WHAT YOU HAVE TO DO:
Check each line of the data, and copy those where "agent" appears.

▼▼▼

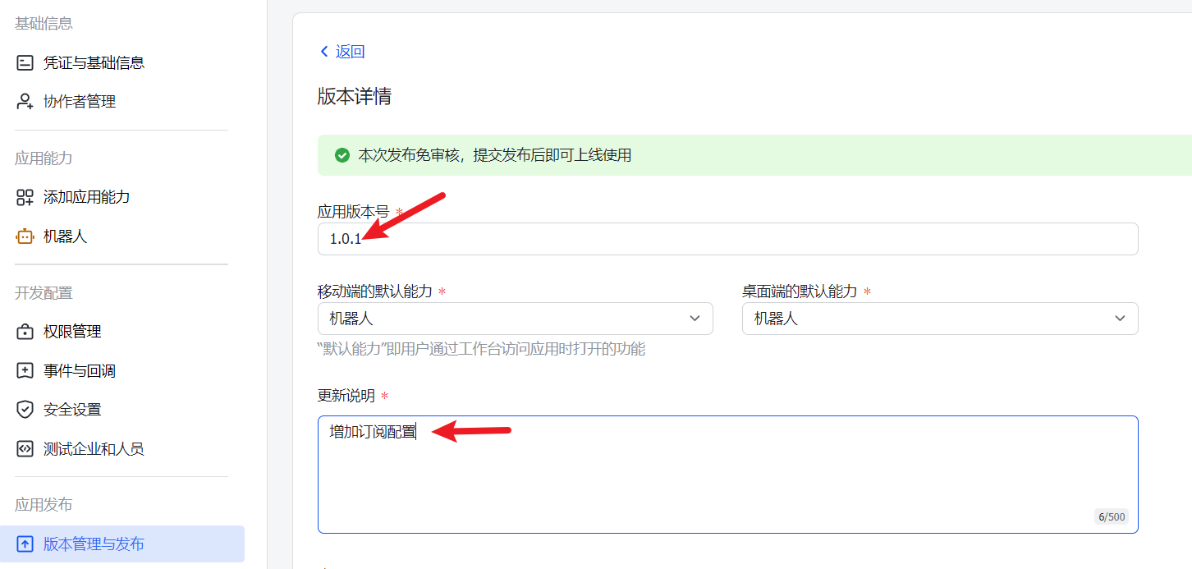
Task: Open 事件与回调 in sidebar
Action: 80,371
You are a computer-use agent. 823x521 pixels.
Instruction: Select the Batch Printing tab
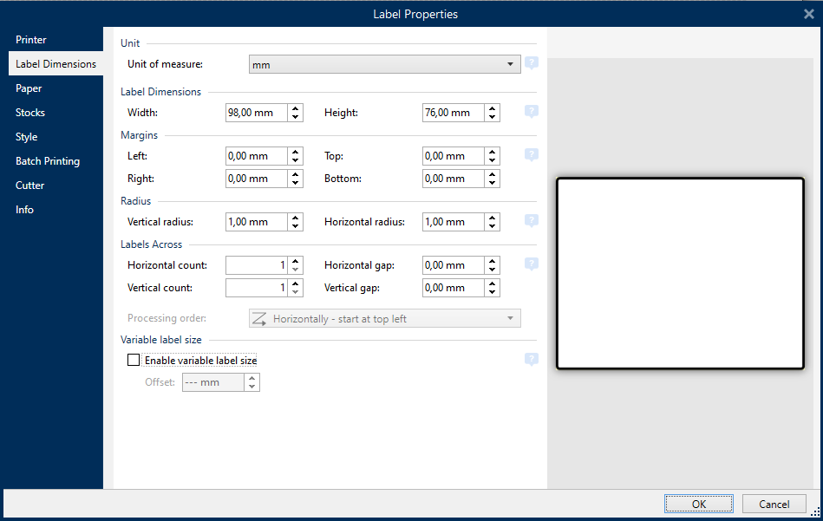coord(48,161)
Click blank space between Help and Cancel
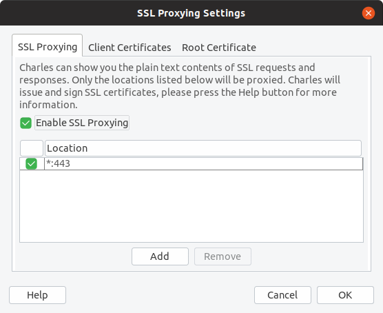Image resolution: width=383 pixels, height=313 pixels. [x=160, y=295]
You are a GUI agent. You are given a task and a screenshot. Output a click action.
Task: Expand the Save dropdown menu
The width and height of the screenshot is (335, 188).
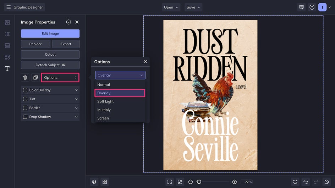[193, 7]
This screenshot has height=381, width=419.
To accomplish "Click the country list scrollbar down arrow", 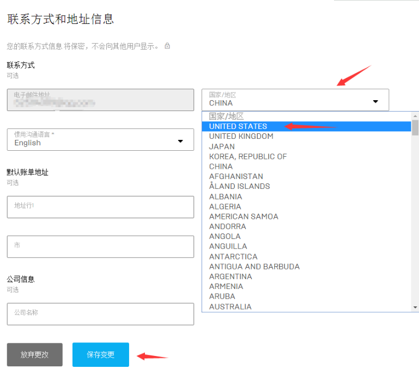I will 415,308.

▲▲▲

RESULT:
You are a computer-use agent. 823x521 pixels.
You are a GUI agent. You are given a task and a screenshot. Output a click action.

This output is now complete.